Pour toutes ces actions, chaque niveau très opérationnel (les services hospitaliers impactés) doit pouvoir avoir une certaine autonomie (rappel des personnels, affectation, suivi des patients de son service) mais en garantissant également aux niveaux « supra » (pôle, CCH) une supervision et/ou des actions complémentaires. L’information globale doit pouvoir être délivrée au directeur de l’établissement et au directeur médical de crise afin de conduire la crise de la manière la plus concrète, de permettre l’action d’anticipation (RH, matériels, capacité d’accueil, etc.), de maitriser les éléments de communication sur des données factuelles, etc.

La gestion de crise ne s’improvise malheureusement pas. Bien que les établissements de santé soient soumis à l’obligation de gérer les situations de crise comme nous la vivons actuellement et y sont aidés par nombreuses recommandations émanant de la direction générale de la santé pour orienter la conduite de crise, aucun outil performant de suivi des patients CoVid-19, aucun outil de supervision ni aucun outil de mobilisation n’est utilisable et préconisé.

L’expertise accumulée dans le domaine de la gestion de crise pré hospitalière par les services de santé français a permis de pouvoir transposer une expérience au monde intra hospitalier. Malgré l’évolution rapide de l’épidémie, la cinétique de la crise actuelle est relativement lente et donne la capacité d’organisation et d’anticipation que permet moins une situation pré hospitalière à cinétique rapide. L’utilisation d’outil concrets de conduite opérationnelle de crise en vue d’augmenter la capacité de mobilisation, de pouvoir moduler l’architecture notamment contextuelle des établissements de santé, de suivre les patients impactés par la situation et superviser la filière dédiée tout en permettant une supervision stratégique de la conduite de crise

Davy Murgue est médecin urgentiste, spécialisé en médecine de catastrophe, directeur d’un SAMU et intervenant en management stratégique de crise auprès de l’Institut National des Hautes Etudes de la Sécurité et de la Justice (INHESJ).

La proposition de CrisiSoft pour la crise CoVid19

La solution MenKorn WHITE, issue d’une vision globale et coopérative entre acteurs opérationnels et institutionnels du monde pré hospitalier permet de répondre à plusieurs problématiques concrètes.

Tout d’abord, la modification architecturale et la préservation des services indispensables. Menkorn WHITE permet  « d’isoler » les services considérés comme indispensables, de manager les personnels sur ces services, de créer les zones contextuelles comme les zones de triage, les services CoVid-19, etc.

Ensuite, Menkorn WHITE permet d’identifier facilement les personnels non mobilisables dans le cadre du plan de mobilisation interne. Le mode de sollicitation de l’outil MenKorn WHITE est basé sur la notion d’expression d’un besoin, de demande de disponibilité et d’engagement et d’affectation du personnel nécessaire. Il n’est pas question de mobiliser plus de personnel que de besoin.

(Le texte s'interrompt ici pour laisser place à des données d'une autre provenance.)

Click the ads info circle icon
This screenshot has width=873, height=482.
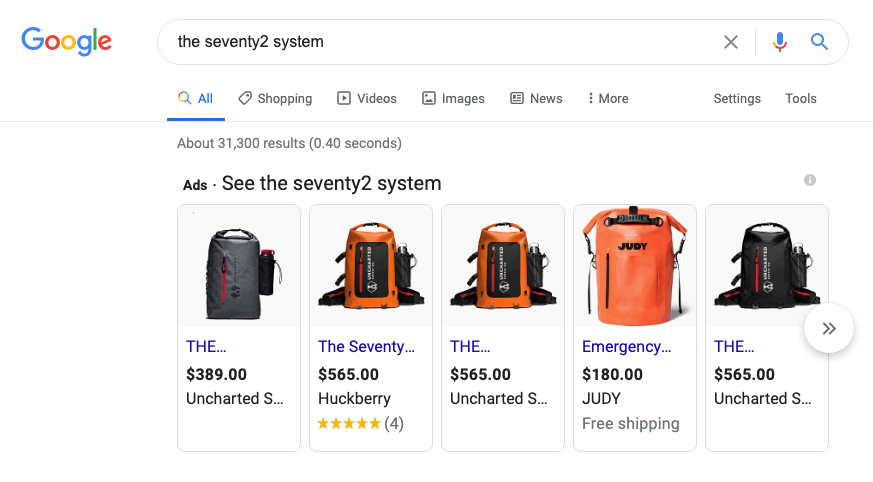(810, 180)
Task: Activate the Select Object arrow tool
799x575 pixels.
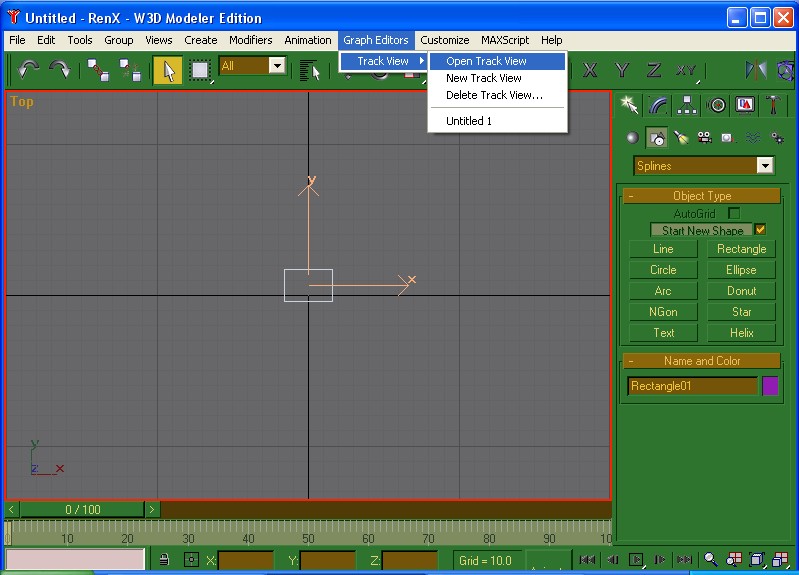Action: (168, 69)

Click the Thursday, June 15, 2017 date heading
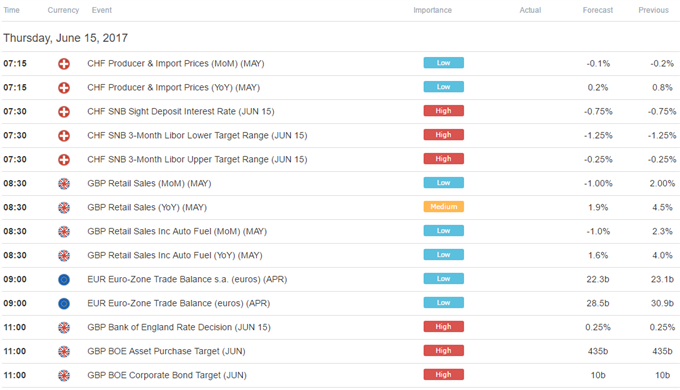click(65, 38)
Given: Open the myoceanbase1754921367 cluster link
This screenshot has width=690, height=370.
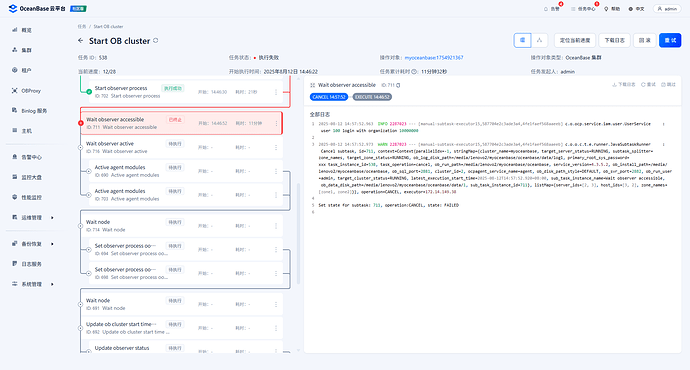Looking at the screenshot, I should 433,58.
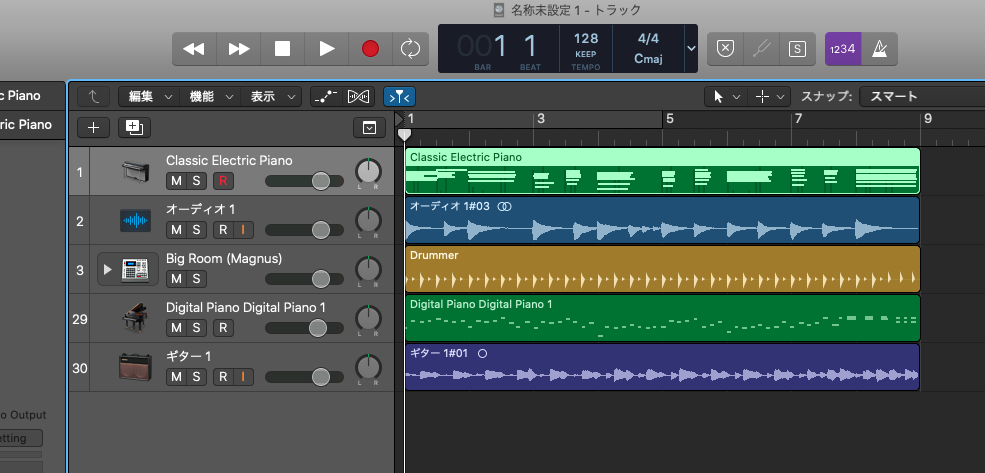Click the red Record button
Image resolution: width=985 pixels, height=473 pixels.
(x=370, y=48)
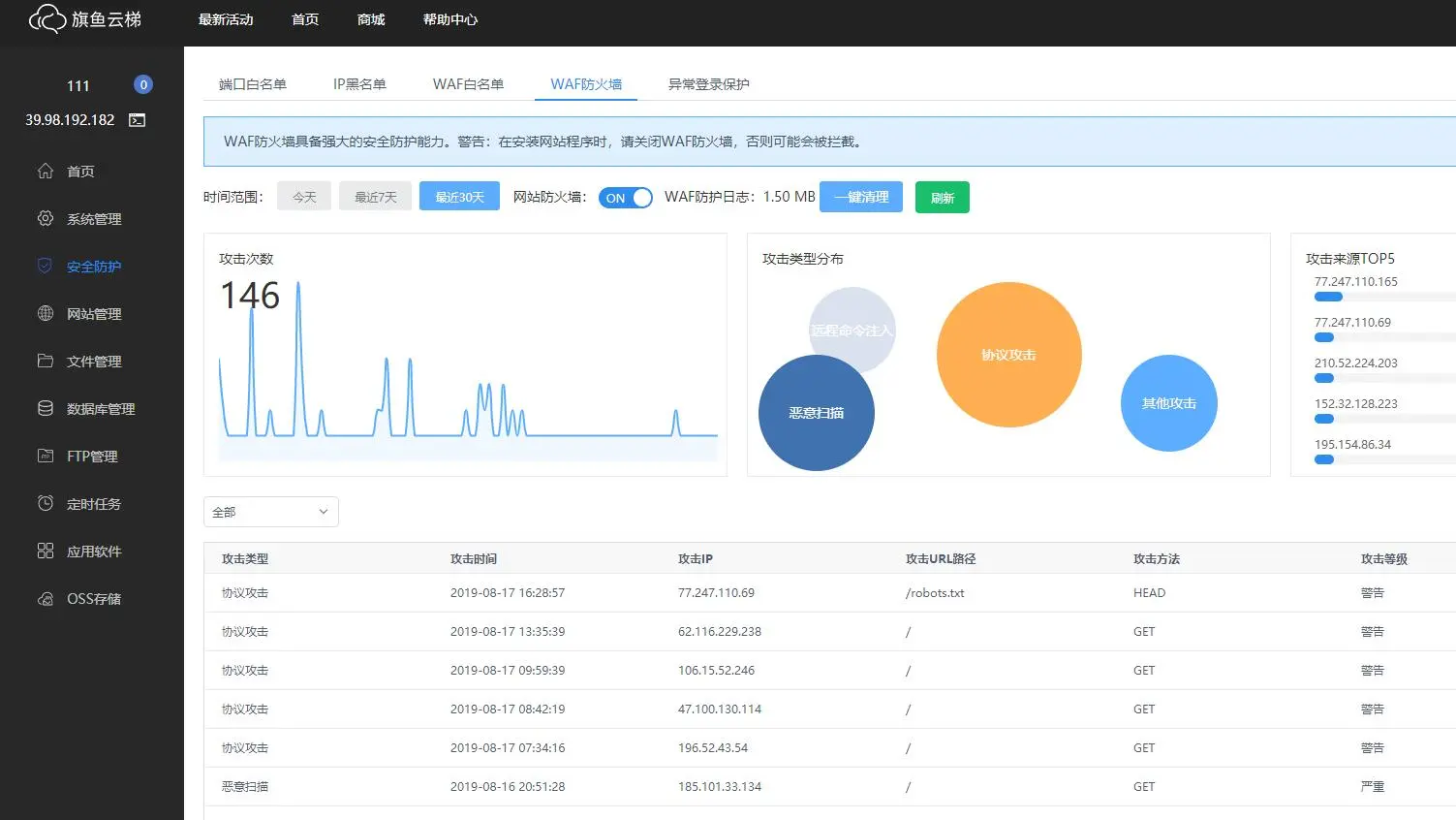Select 最近7天 time range option
Screen dimensions: 1456x820
[x=376, y=197]
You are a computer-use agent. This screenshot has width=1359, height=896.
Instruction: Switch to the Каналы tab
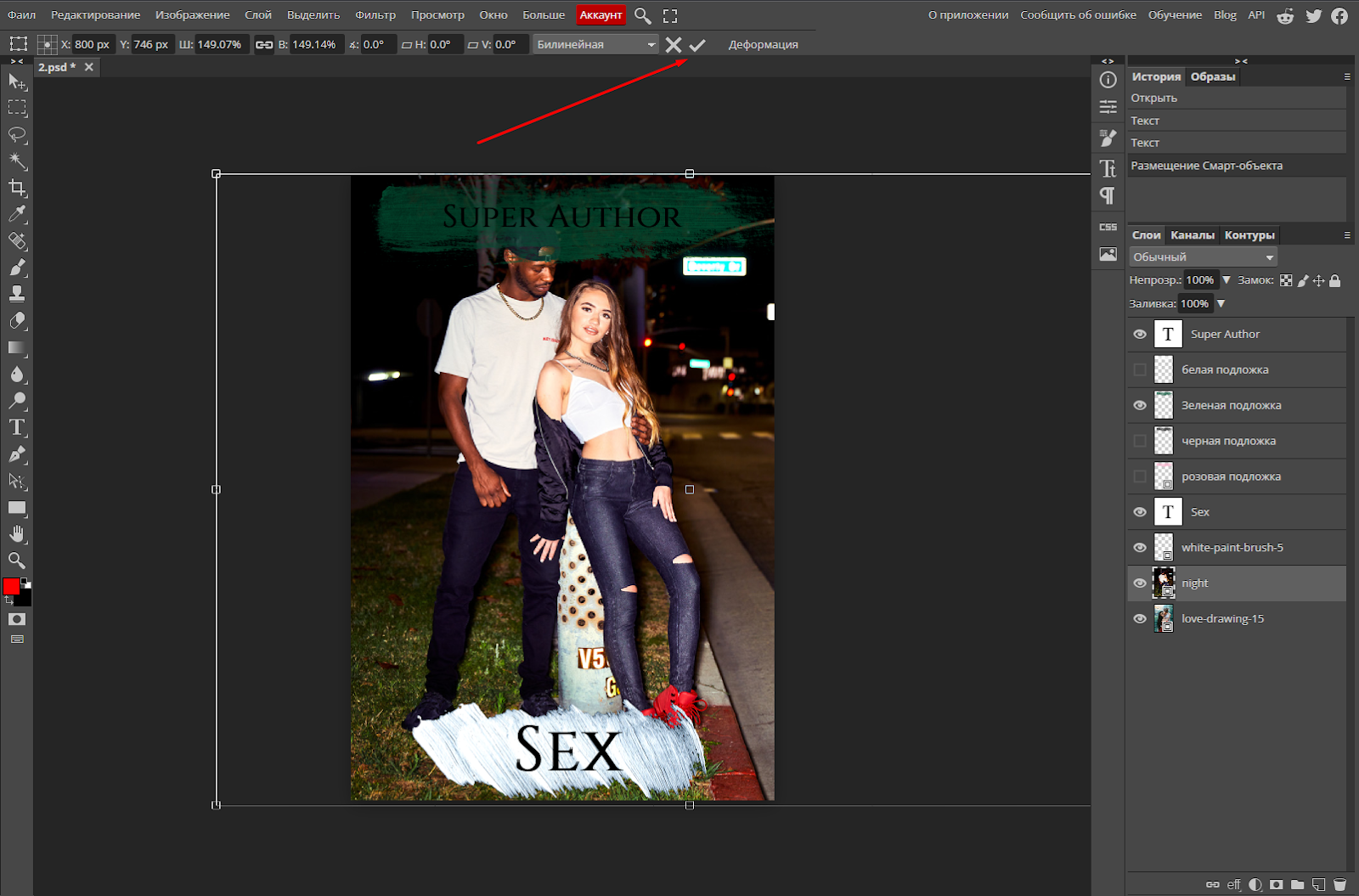tap(1192, 235)
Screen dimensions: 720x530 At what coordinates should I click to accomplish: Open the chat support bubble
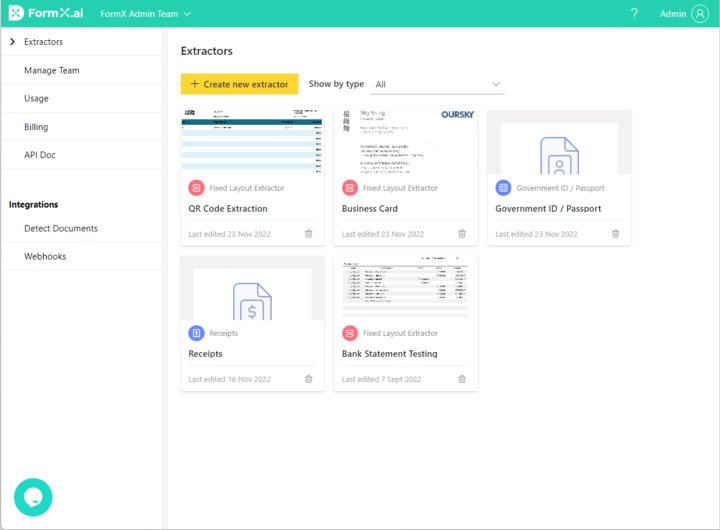[33, 497]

Enfin, dans la crise CoVid-19, il apparait indispensable de pouvoir « isoler » les patients identifiés, que ces derniers restent hospitalisés, retournent à domicile ou soient orientés sur des centres dédiés extra hospitaliers (comme en Italie actuellement). L’identification et le suivi de ces patients sur toute la filière est un enjeu non seulement opérationnel mais également stratégique de suivi.

Pour conclure, la crise actuelle du CoVid-19 oblige les établissements de santé de se mettre en position de conduite d’une crise à cinétique lente d’envergure inédite à ce jour mais sans outils performants pouvant les accompagner dans la réalisation de cette mission. Bien évidemment, la mise à disposition d’outils en situation de crise peut être vécue comme un handicap dès lors que ces derniers n’ont pas été utilisés en amont dans le cadre d’entrainements ou d’exercices. Cependant, dans la démarche d’anticipation et de réaction à une crise inédite, MenKorn peut être un atout majeur pour faciliter la conduite de cette crise sur les arguments sus-cités.